Born August 16th, 1980, Thayules Kanaro Floyd was a Memphis native who went on to pursue a BFA in Drama at NYU’s Tisch School of the Arts. Floyd then became a familiar face on the regional theater circuit over the years, performing in roles such as Joe Hardy in Damn Yankees at the Ordway Theater, as a Sebastian understudy in The Little Mermaid for Paper Mill Playhouse (a co-production with PCLO, KC Starlight, TUTS, Dallas Summer Musicals, and TOTS), and as Rum Tum Tugger in Cats for North Carolina Theatre. On Broadway, Floyd understudied for Eric Anderson as Cal in the original Broadway production of Waitress, where he became a fan-favorite ensemble member with a spotlight moment as the color blind man during the song "When He Sees Me." Floyd’s expertise as a drag performer also came in handy on occasion on the stage, such as when he played the Acid Queen in The Who's Tommy at the Berkshire Theatre Festival.
As KoKo Aviance, Floyd made a great impact on New York City nightlife. Upon hearing of his passing, fellow house member Nita Aviance recalled: "We met on the first day of school and became sisters immediately, our days spent running from class to dance class and our "evenings" dancing from nightclub to nightclub. We fast became the youngest daughters of the House of Aviance and the cuttings up continued.
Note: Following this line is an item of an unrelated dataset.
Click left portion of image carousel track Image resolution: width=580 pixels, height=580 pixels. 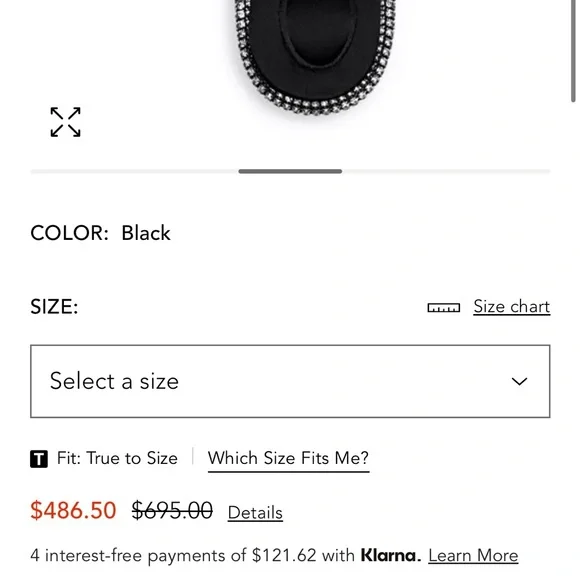[135, 171]
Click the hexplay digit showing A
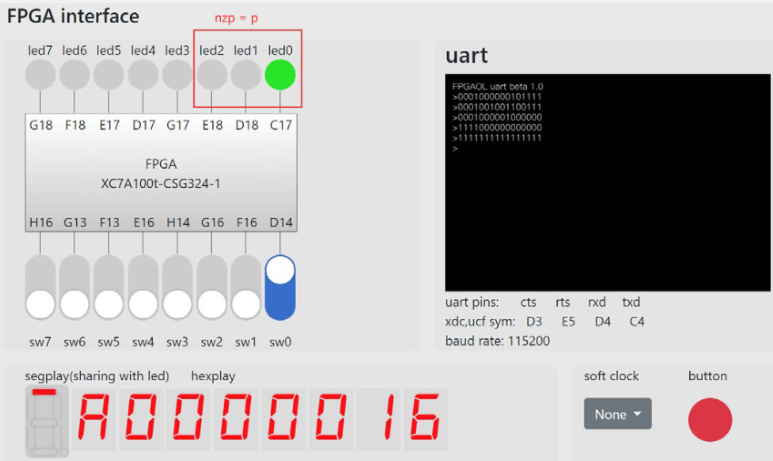Viewport: 773px width, 461px height. (94, 419)
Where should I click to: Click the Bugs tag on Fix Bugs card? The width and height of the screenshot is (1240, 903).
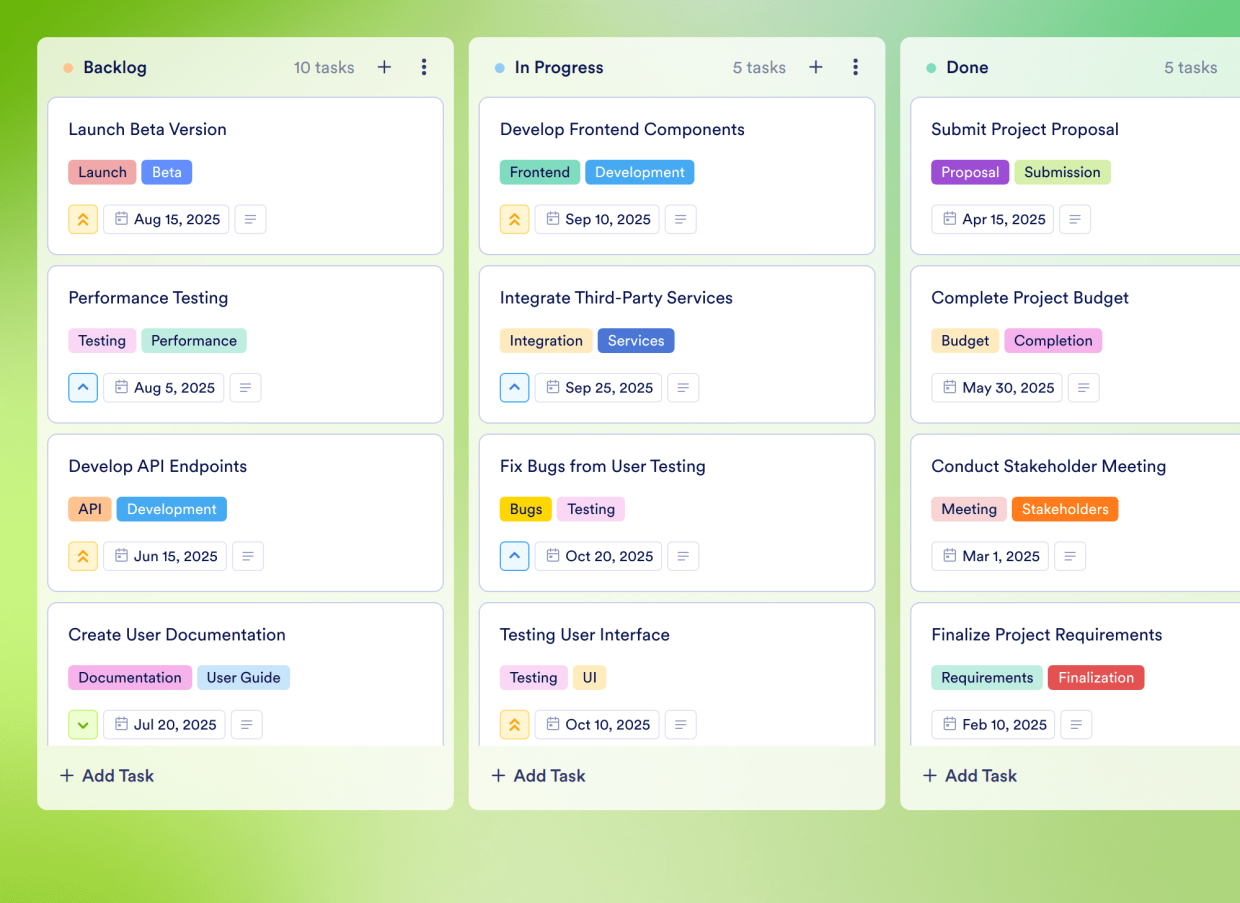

So many shows, so many kiiis, I can't believe you're gone, I'll never forget you gurl, you will always be a shining star miss KoKo "the double knockout" Aviance." Meanwhile, Johnny McGovern, a.k.a The Gay Pimp, wrote: “I’m heartbroken to say goodbye to one of the most beautiful, talented, hilarious people I have ever known. Rest in power…I love you and will never forget you.”
Several other NYC nightlife legends also reacted to Floyd’s sudden passing. Mother Juan Aviance posted: "I got shocking and limited info last night about the passing of my Broadway Baby KoKo Aviance aka Thay Floyd. May he Rest In Power! When more info is available I'll be sure to inform u all. My heart is broken!" Drag megastar Peppermint perhaps eulogized KoKo best of all: “I guess I'm of the age and time where friends and loved ones, people we once knew and admire, eventually pass on. I don't have a lot of detail but I can tell you I am absolutely crushed…I met so many iconic people over the years but I was part of a drag gang who all basically got initiated at the same time in 1998. We served and swerved on the dance floors together for several years…little did I know that I would wake up to the news that KoKo Aviance has passed away. That news is absolutely crushing to me and I will miss her with all of my heart. I hope she's at that nightclub in the sky! I'm not sure how many of you all knew her but I got to tell you she was a full key, so if you're going out tonight please have one for her! Rest in peace and passion.”